Substituto do cigarro convencional
Quem defende a liberação do cigarro eletrônico cita um suposto benefício como substituto do modelo tradicional. Em países como no Reino Unido e na Suécia, autoridades de saúde passaram a recomendar aos fumantes que façam a troca, e uma análise da Agência de Segurança em Saúde do Reino Unido (UKHSA) sugeriu que os vapes seriam até 95% menos nocivos do que os modelos tradicionais.
No entanto, essa evidência tem sido questionada. Um estudo da Universidade John Hopkins, nos Estados Unidos, encontrou milhares de químicos desconhecidos nos aparelhos, que não eram listados pelas fabricantes. Outro trabalho, publicado na revista científica Cancer Research no mês passado, revelou que usuários de cigarros eletrônicos apresentam alterações de DNA em células específicas da bochecha semelhantes às dos fumantes convencionais.
Diante desse cenário, a OMS não recomenda a substituição e incentiva a implementação de regras mais duras, como a proibição. "Os cigarros eletrônicos são frequentemente promovidos como uma alternativa menos prejudicial aos cigarros convencionais; no entanto, até o momento, não foi comprovado que o consumo tenha trazido um benefício para a saúde pública", disse o órgão em nota técnica no fim do ano passado.
— O que vemos na realidade é um aumento assustador do uso por crianças e adolescentes que foram introduzidas ao mundo do tabaco pelo vape, e não um uso por pessoas que trocam o cigarro convencional pelo eletrônico. E isso seria também trocar um vício pelo outro, não temos qualquer confiança em dizer que o eletrônico tenha menos riscos. O Reino Unido mesmo tem revisto suas leis, buscando dificultar o acesso aos dispositivos — diz Maierovitch.
Ele cita, por exemplo, a medida recente, em votação no parlamento britânico, que busca impedir que todos os nascidos a partir de 2009 possam comprar produtos de tabaco. Dados mais recentes do Escritório Nacional de Estatísticas (ONS) do Reino Unido mostram que o maior consumo de cigarro eletrônico realmente ocorre entre jovens de 16 e 24 anos, em que o percentual de usuários aumentou de 11,1% para 15,5% de 2021 para 2022. Enquanto isso, o número daqueles que usam o cigarro convencional com 16 anos ou mais caiu apenas de 13,2% para 11,6% no mesmo período.

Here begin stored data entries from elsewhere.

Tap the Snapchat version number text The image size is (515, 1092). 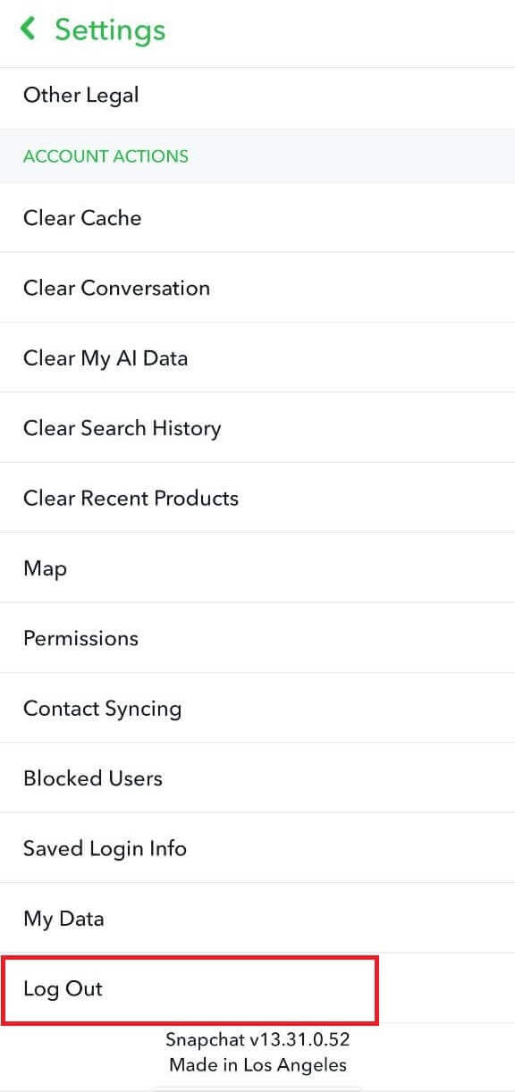(258, 1039)
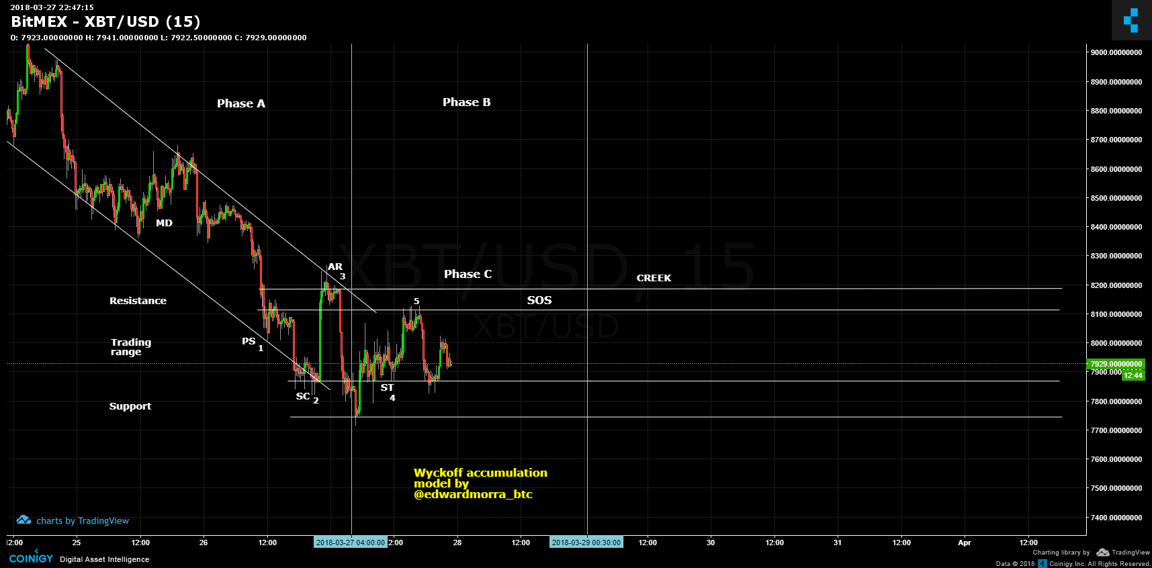The image size is (1152, 568).
Task: Select the 'SOS' annotation label
Action: 539,300
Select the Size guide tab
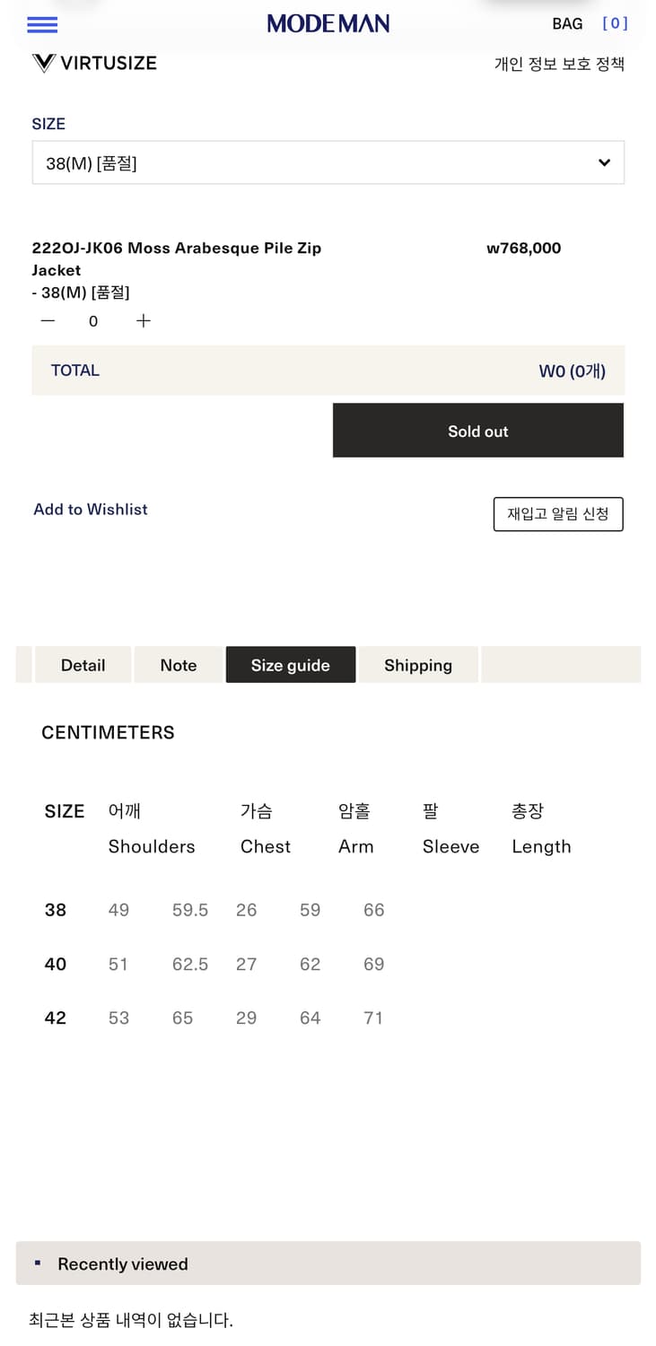This screenshot has width=656, height=1346. (290, 665)
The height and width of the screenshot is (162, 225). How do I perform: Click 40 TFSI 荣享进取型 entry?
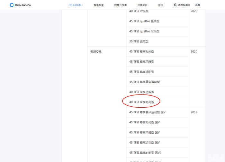coord(142,92)
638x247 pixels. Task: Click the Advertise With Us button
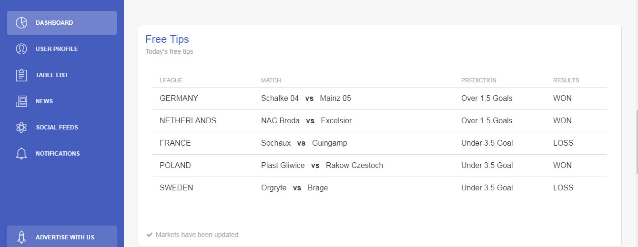point(62,236)
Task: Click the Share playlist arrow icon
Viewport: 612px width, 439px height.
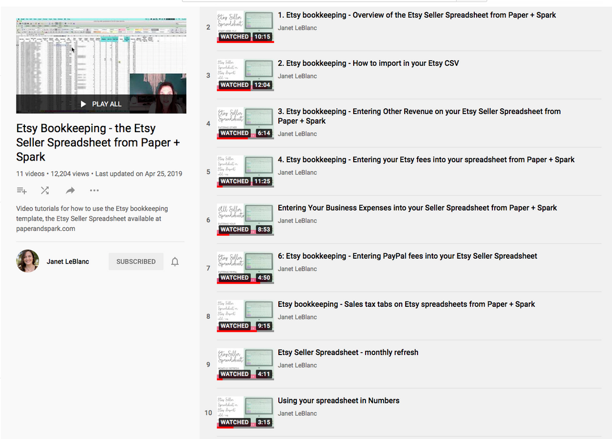Action: tap(70, 191)
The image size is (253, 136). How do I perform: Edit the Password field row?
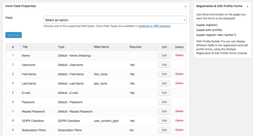tap(164, 102)
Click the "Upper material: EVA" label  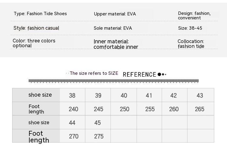[x=114, y=14]
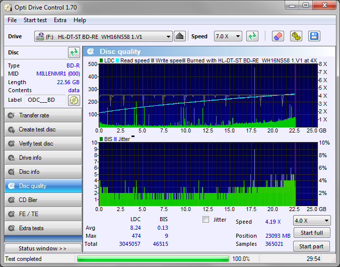The image size is (340, 267).
Task: Click the options icon left of save
Action: (296, 36)
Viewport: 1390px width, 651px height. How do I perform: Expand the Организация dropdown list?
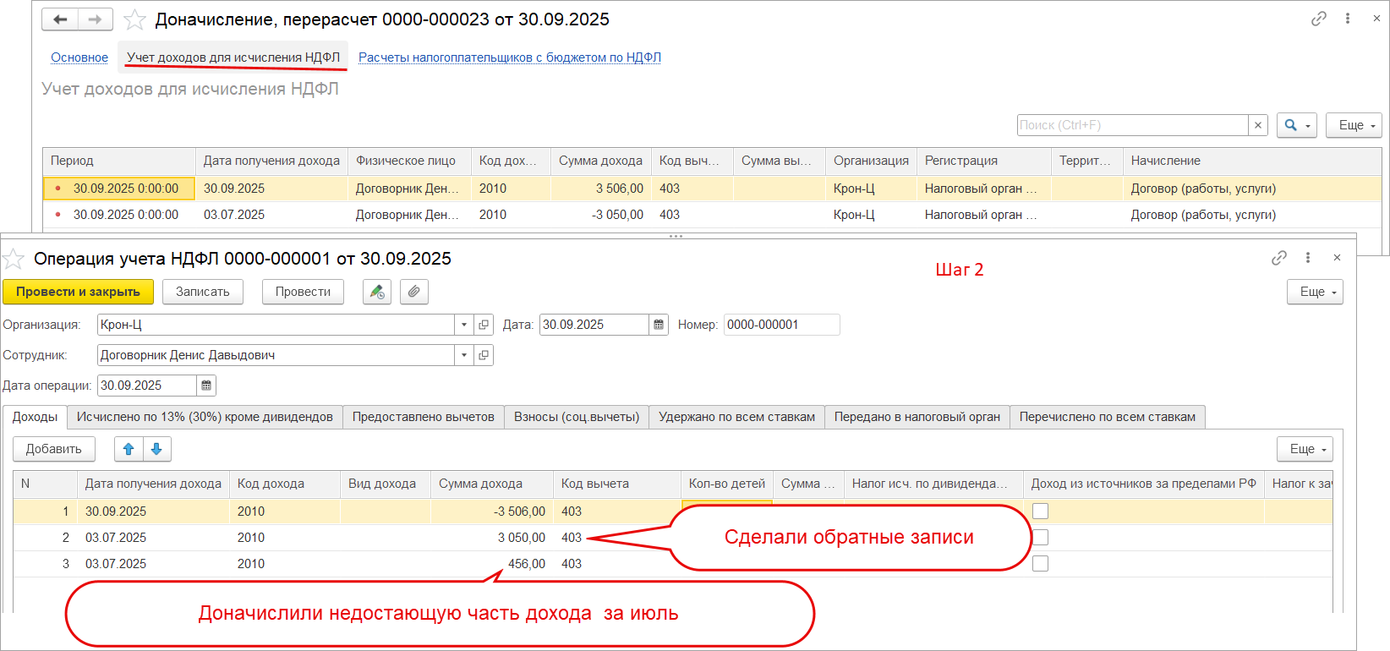tap(463, 325)
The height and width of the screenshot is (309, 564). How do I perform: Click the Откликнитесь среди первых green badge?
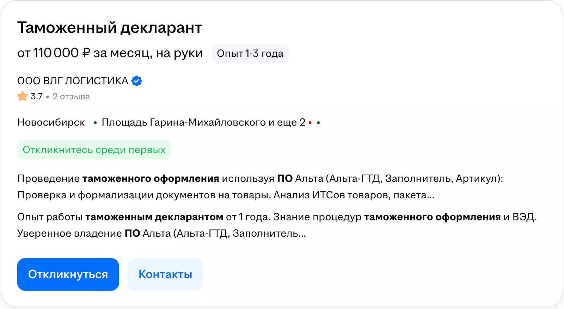[94, 150]
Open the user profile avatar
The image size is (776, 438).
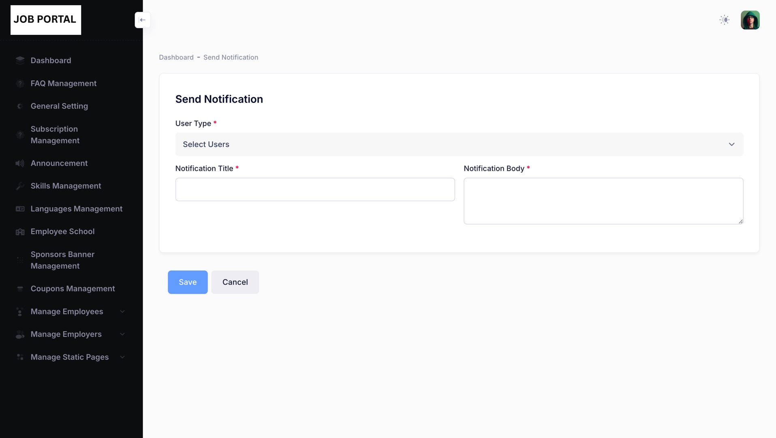pos(750,20)
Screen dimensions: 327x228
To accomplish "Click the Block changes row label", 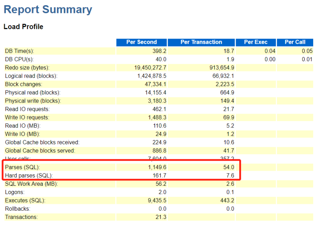I will (24, 84).
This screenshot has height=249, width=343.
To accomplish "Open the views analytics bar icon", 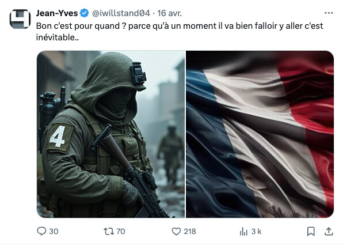I will [x=243, y=231].
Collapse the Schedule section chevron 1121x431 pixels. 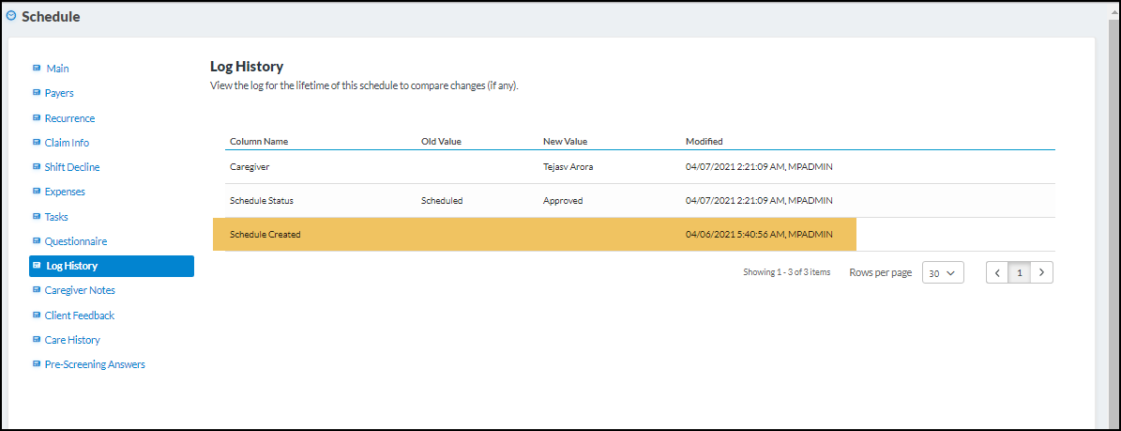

Maierovitch defende ainda que um problema nesse discurso de que os vapes seriam uma estratégia de redução de danos é que o aparelho é construído e vendido para ser atraente, logo causar dependência: — Não há coerência nessa fala quando há um esforço para tornar os vapes cada vez mais agradáveis com saborizantes, flavorizantes e quantidades enormes de nicotina que muito rapidamente podem causar dependência química.